De acuerdo con la información consignada en la Resolución GNR 577 del 26 de febrero de 2015, la demandada prestó sus servicios, así: Esta Información es corroborada con el resumen de semanas cotizadas por empleador, expedido por Colpensiones, actualizado a 6 de enero de 2017, así como con la certificación expedida por el director de Gestión Humana del Hospital de Medellín, del 4 de junio de 2014 que da cuenta de su vinculación a la entidad desde el 11 de julio de 1979.

Es de anotar que no es motivo de controversia el cumplimiento de las semanas mínimas de cotización al 30 de junio de 1995, fecha en que entró en vigor la Ley 100 de 1993, para los empleados territoriales, como la accionada; pues el cargo tiene que ver con el traslado de régimen. Ahora bien, del período de cotizaciones se puede evidenciar que para el 30 de junio de 1995 [fecha de entrada en vigor la Ley 100 de 1993, para los empleados territoriales], la demandada contaba con 15 años, 4 meses y 15 días de servicio y 36 años de edad, de ahí que cumplía con los requisitos exigidos por el artículo 36 ibidem para ser beneficiaria del régimen de transición.

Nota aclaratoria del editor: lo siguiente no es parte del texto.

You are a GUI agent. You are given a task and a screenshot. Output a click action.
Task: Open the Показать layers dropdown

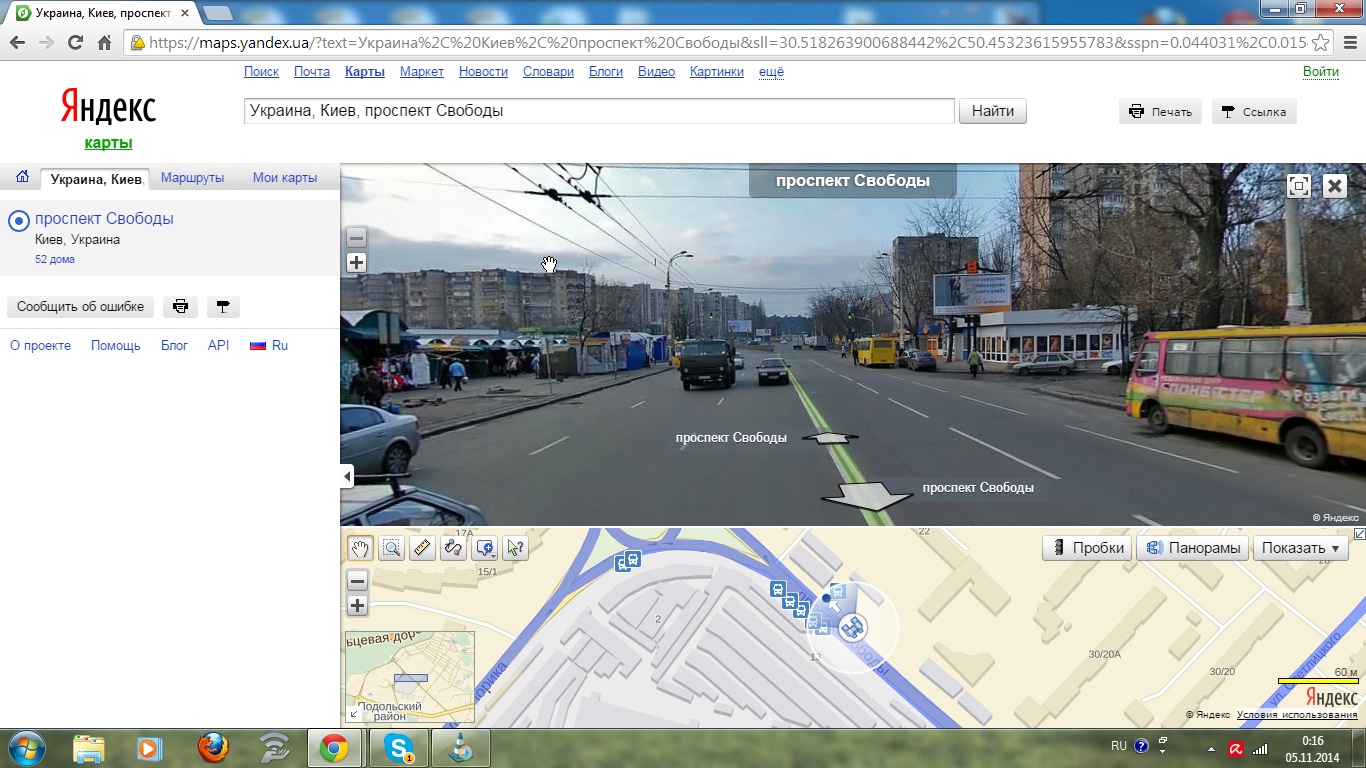coord(1299,548)
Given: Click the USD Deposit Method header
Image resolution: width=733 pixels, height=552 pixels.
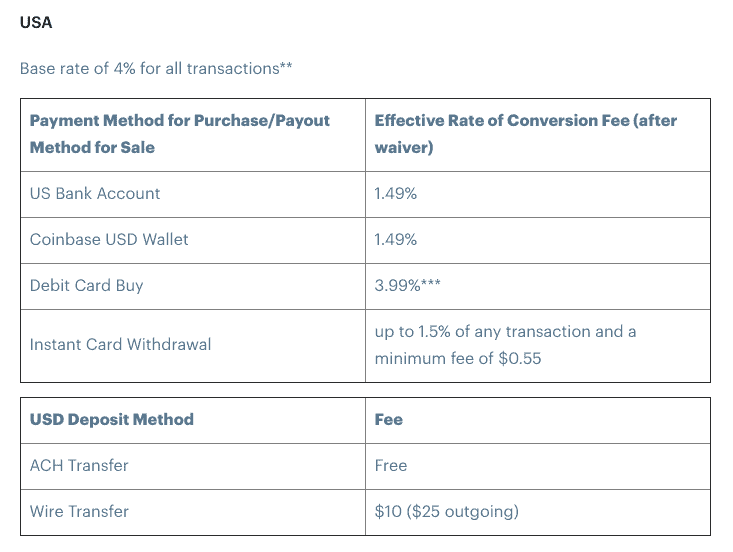Looking at the screenshot, I should pos(112,420).
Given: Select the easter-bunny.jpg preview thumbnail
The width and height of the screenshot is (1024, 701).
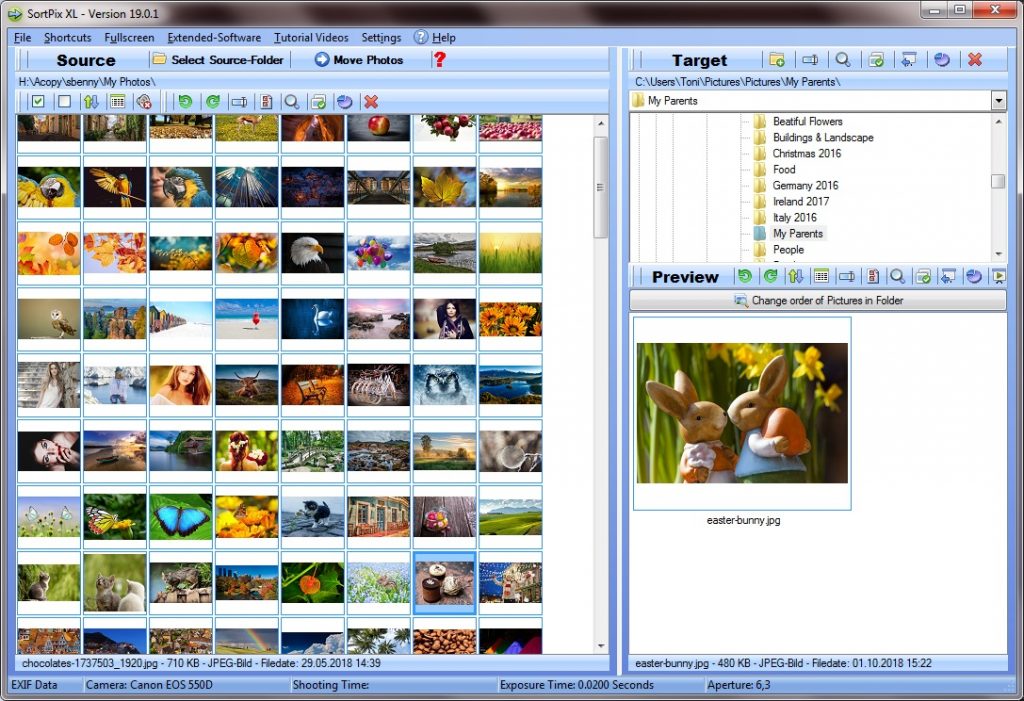Looking at the screenshot, I should pos(741,413).
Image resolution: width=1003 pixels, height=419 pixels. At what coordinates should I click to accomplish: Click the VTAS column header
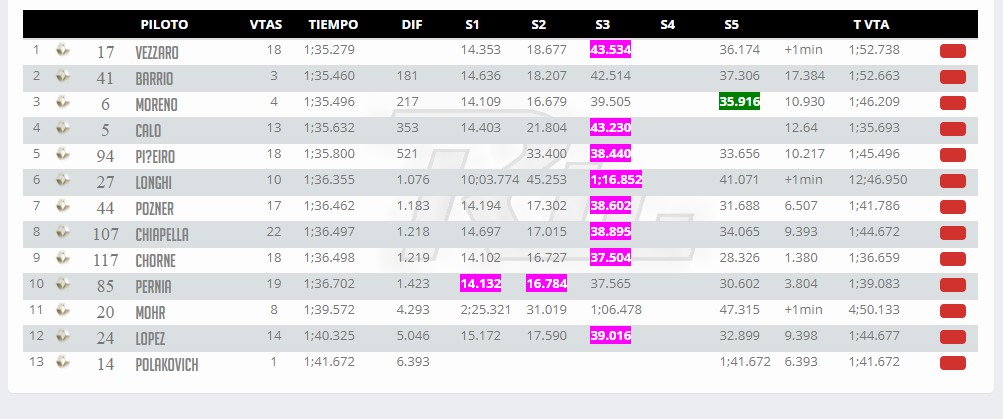coord(265,25)
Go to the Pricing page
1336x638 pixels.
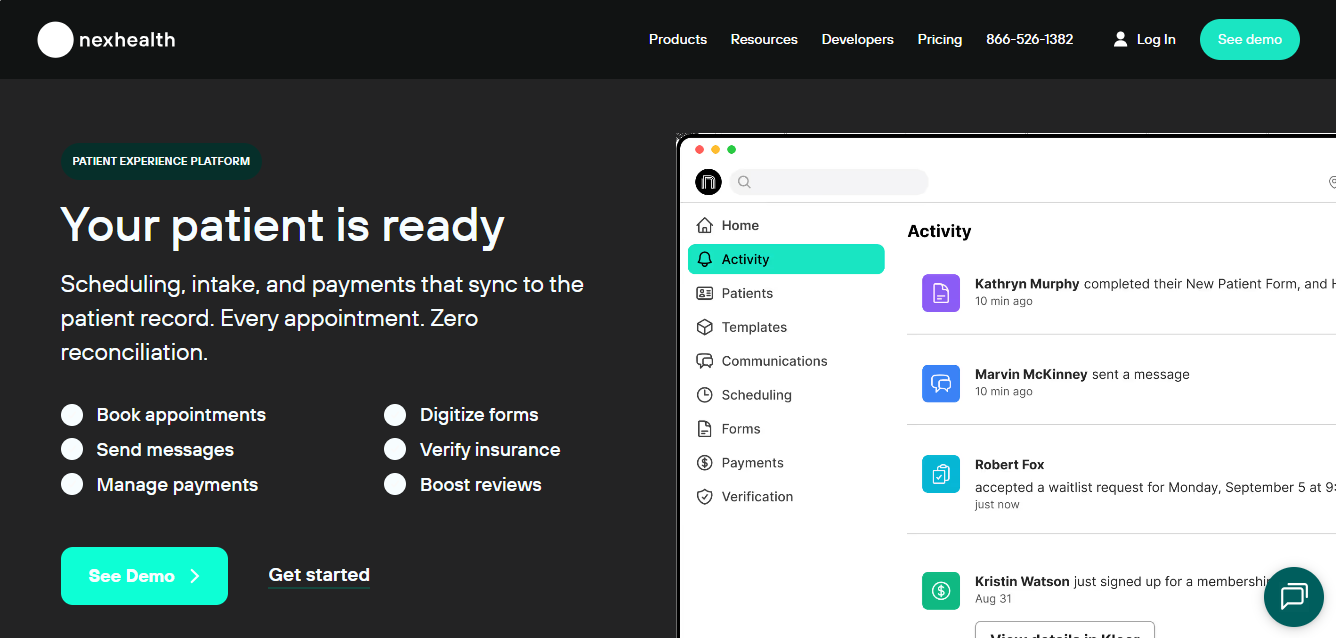tap(940, 39)
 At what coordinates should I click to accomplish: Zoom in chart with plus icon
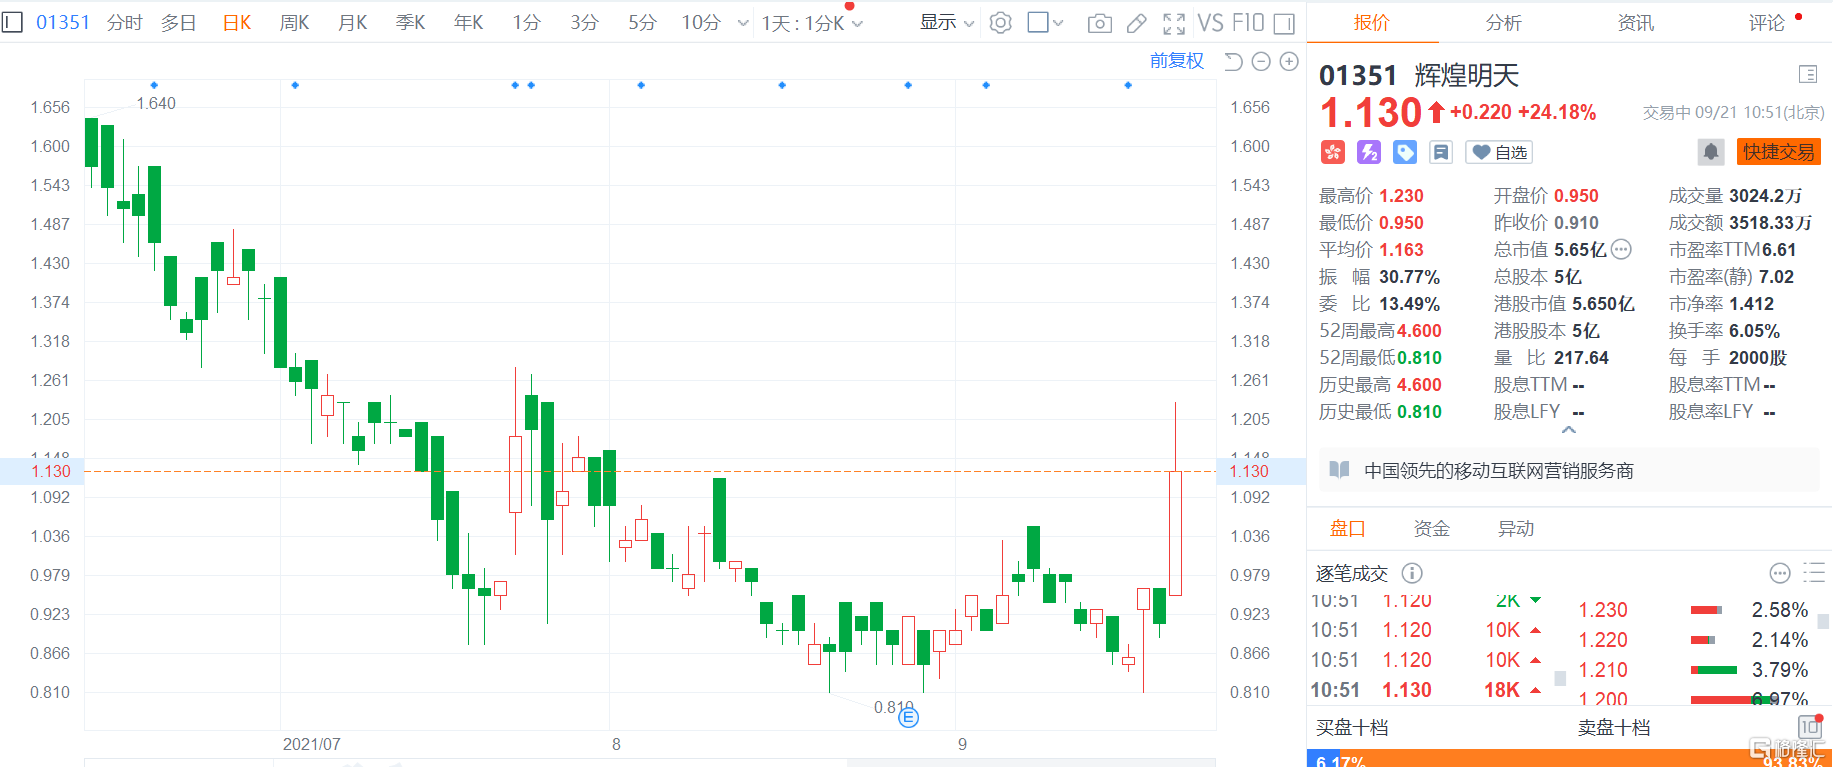[1289, 62]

Además, preservó tal privilegio en su retorno del régimen de ahorro individual con solidaridad al de prima media con prestación definida; dado que, a la entrada en vigencia el Sistema General de Pensiones había laborado por 15 años; y, acreditó los requisitos para el reconocimiento de la pensión de vejez de conformidad con lo dispuesto en la Ley 33 de 1985; esto es: 55 años de edad y 20 años de servicios; por lo que, la sentencia apelada será confirmada.

En conclusión, para la Sala no son de recibo los argumentos de la demandante, en el sentido que la accionada perdió el beneficio del régimen de transición de manera automática cuando realizó el cambio de un régimen a otro, dado que, como se precisó anteriormente, el empleado que haya solicitado el traslado de régimen pensional del RAIS al RPM, conservará las prerrogativas de obtener su pensión con las disposiciones del régimen anterior, cuando a la entrada en vigor de la Ley 100 de 1993, reúna 15 años o más de servicios, como en el presente caso. 2.3.

Condena en costas. En lo concerniente a la condena en costas, no procede de manera automática, pues solo habrá lugar a costas cuando en el expediente aparezca que se causaron y en la medida de su comprobación, en el caso concreto, si bien es cierto que la parte demandante fue vencida, no es menos que, revisado su proceder a lo largo de la actuación, no se evidencia temeridad o mala fe, sino simplemente la defensa propia de sus intereses, por lo que no hay lugar a condena en costas.

III. DECISIÓN En atención a lo anterior, la Sala confirmará la sentencia del Tribunal Administrativo de Antioquia, que negó las súplicas de la demanda. En mérito de lo expuesto el Consejo de Estado, Sala de lo Contencioso Administrativo, Sección Segunda, Subsección B, administrando justicia en nombre de la República y por autoridad de la ley, FALLA:

PRIMERO: CONFIRMAR la sentencia del 29 de septiembre de 2022, proferida por el Tribunal Administrativo Antioquia, que negó las súplicas de la demanda, conforme lo expuesto en la parte motiva de esta providencia.

SEGUNDO: Sin condena en costas en esta instancia.

TERCERO: Por Secretaría, DEVOLVER el expediente al Tribunal de origen. La anterior providencia fue discutida y aprobada por la Sala en sesión de la fecha.

NOTIFÍQUESE YCÚMPLASE. Firmado electrónicamente JORGE EDISON PORTOCARRERO BANGUERA Firmado electrónicamente JUAN ENRIQUE BEDOYA ESCOBAR Constancia: La presente providencia fue firmada electrónicamente en la plataforma del Consejo de Estado denominada Samai. En consecuencia, se garantiza su autenticidad. Integridad, conservación y posterior consulta, de conformidad con el artículo 186 del CPACA.